Quote everything from "Welcome to issue" down to "Needs more benchmarking." in the Chicken Gazette issue below, word for word.

▶ Extract to read:
>>>>>

Issue 14

by Felix Winkelmann

2010-11-29 +0000

0. Introduction

Welcome to issue 14 of the Chicken Gazette, slapped together at the last minute by Felix.

1. The Hatching Farm

2. Core development

Some work has been done on the "fat-symbols" branch which adds a additional slot to symbol objects containing a precomputed hash value. This is required for something called "lazy gensyms", a clever trick (by R. Kent Dybvig, not by me, of course) to create names of "gensym" (uninterned generated symbols used heavily in syntax-expansion and the compiler) only on demand, that is, when they are printed or the name is explicitly requested. Everything seems to work but the performance improvement is disappointing - it seems to be that hashing symbol-names has neglible cost and that the additional memory requirement for the extra slot possibly negates any improvements gained by the reduced symbol-name generation. Needs more benchmarking.

The change-request for umask (umask support) has been discussed a little and will (hopefully) be voted upon soon. We waited long enough for this ground-breaking feature!

3. Chicken Talk

Alan Post is putting final touches on his genturfahi packrat parser and asked about the most efficient way to store character offsets into an utf8 string. Various people responded to this, posting ideas or even substantial code examples (like this by the one and only Joerg Wittenberger). Felix also took part in this discussion but quickly became confused, forgetting the original problem - well, that's how we know him, eh, me. Boy, this is confusing... Anyway, this is still an open issue, since working with arbitrary sub-sections of strings without requiring a copy of the subsequence is a reappearing problem.

Alan also asked whether an extension can install both a dynamically loadable library and an executable with the same name. Well it turns out, you can!

Unfortunately the large bodies of code generated by the parser results in excessive compile-times, as reported by Alan. This is really critical, and he works heavily on changing the generated code patterns to reduce the amount of code. Wether this is just inherent in the code-generation style or whether chicken just does a bad job at optimizing this still has to be resolved. As Alan kindly pointed out, the fellas on #chicken did their best in suggesting improvements.

<<<<<

▶ Information provided:

>>>>>

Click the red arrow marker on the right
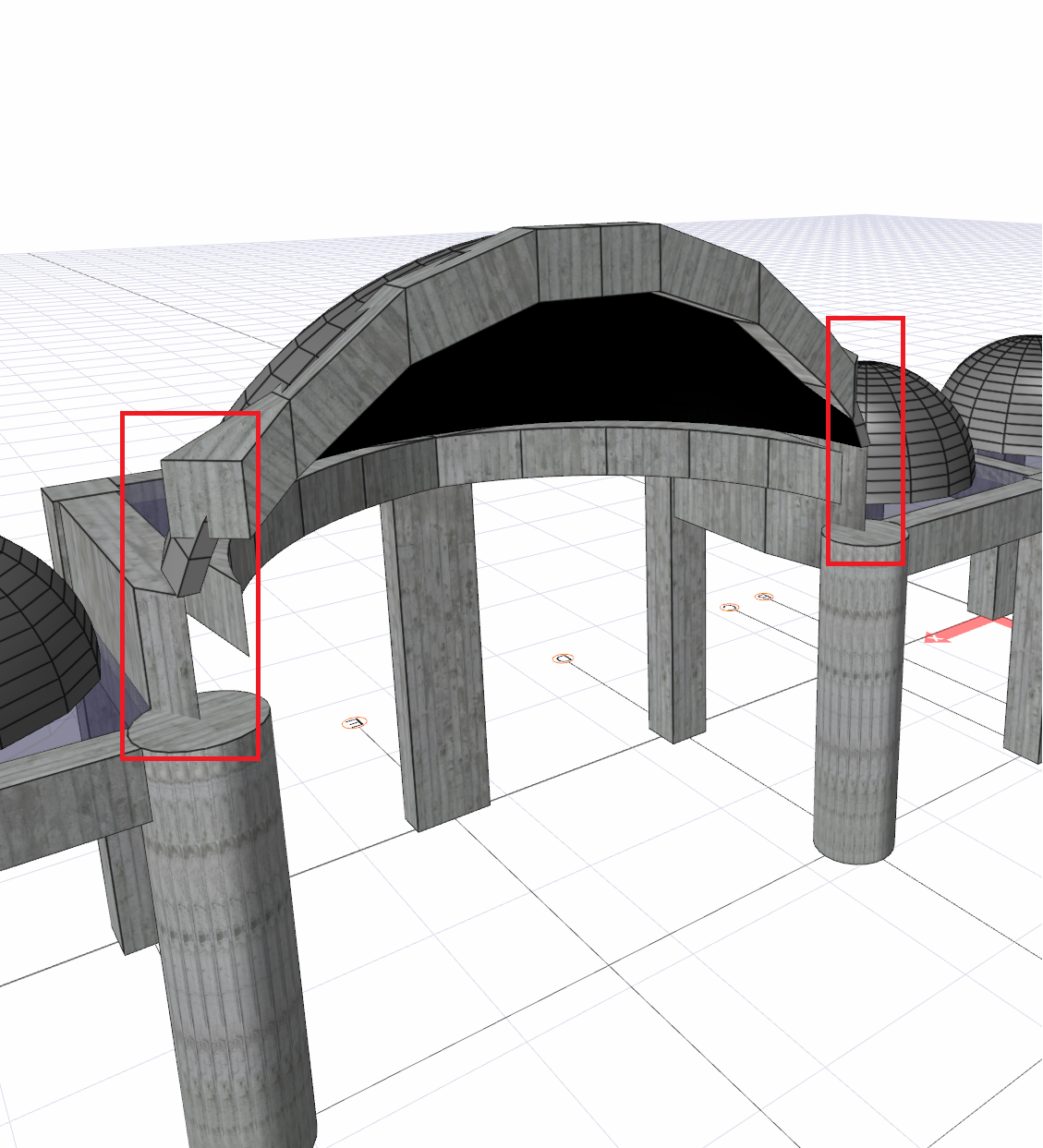This screenshot has width=1043, height=1148. click(961, 632)
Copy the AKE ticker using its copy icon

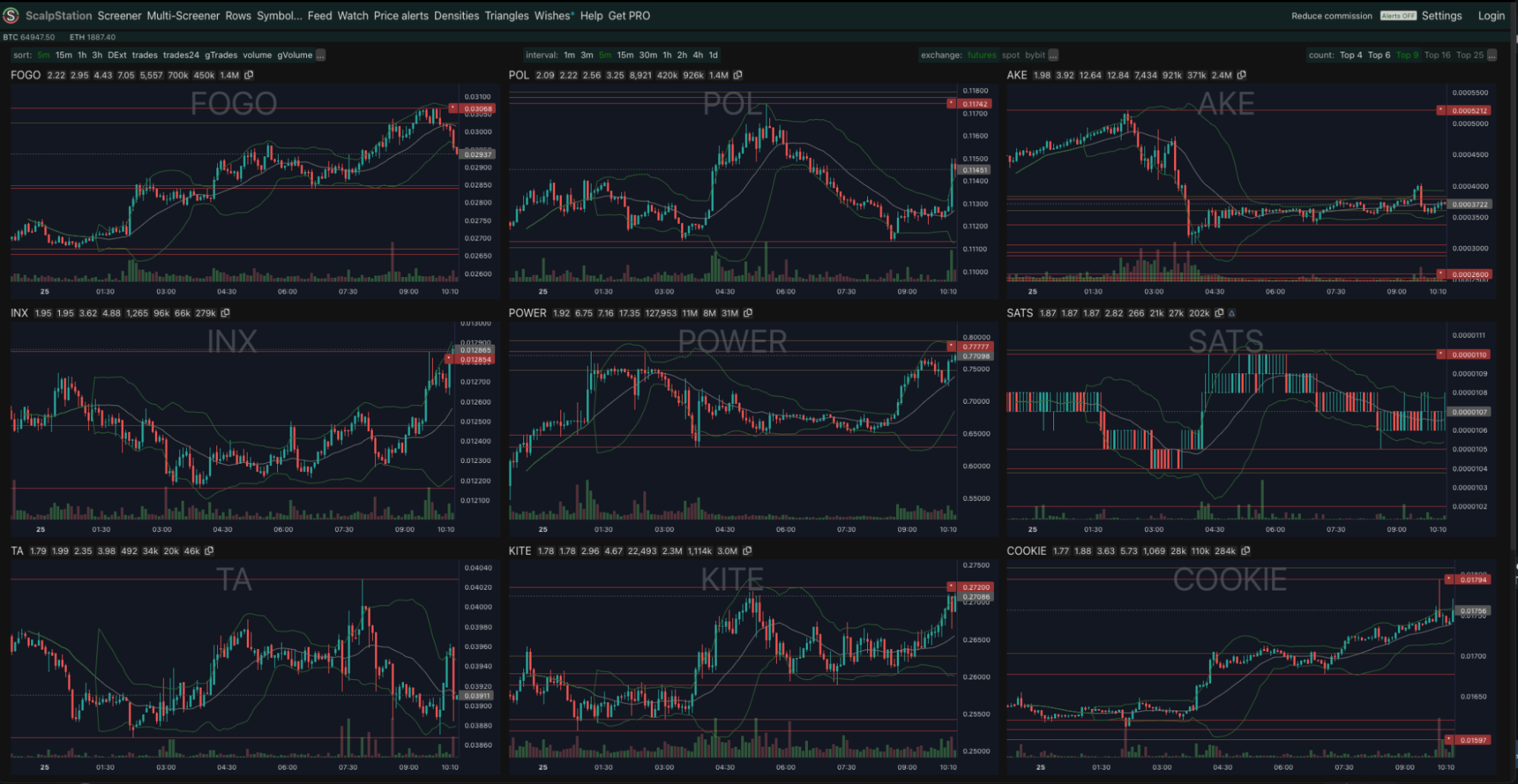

<<<<<

▶ Solution for this exercise:
Welcome to issue 14 of the Chicken Gazette, slapped together at the last minute by Felix.

1. The Hatching Farm

2. Core development

Some work has been done on the "fat-symbols" branch which adds a additional slot to symbol objects containing a precomputed hash value. This is required for something called "lazy gensyms", a clever trick (by R. Kent Dybvig, not by me, of course) to create names of "gensym" (uninterned generated symbols used heavily in syntax-expansion and the compiler) only on demand, that is, when they are printed or the name is explicitly requested. Everything seems to work but the performance improvement is disappointing - it seems to be that hashing symbol-names has neglible cost and that the additional memory requirement for the extra slot possibly negates any improvements gained by the reduced symbol-name generation. Needs more benchmarking.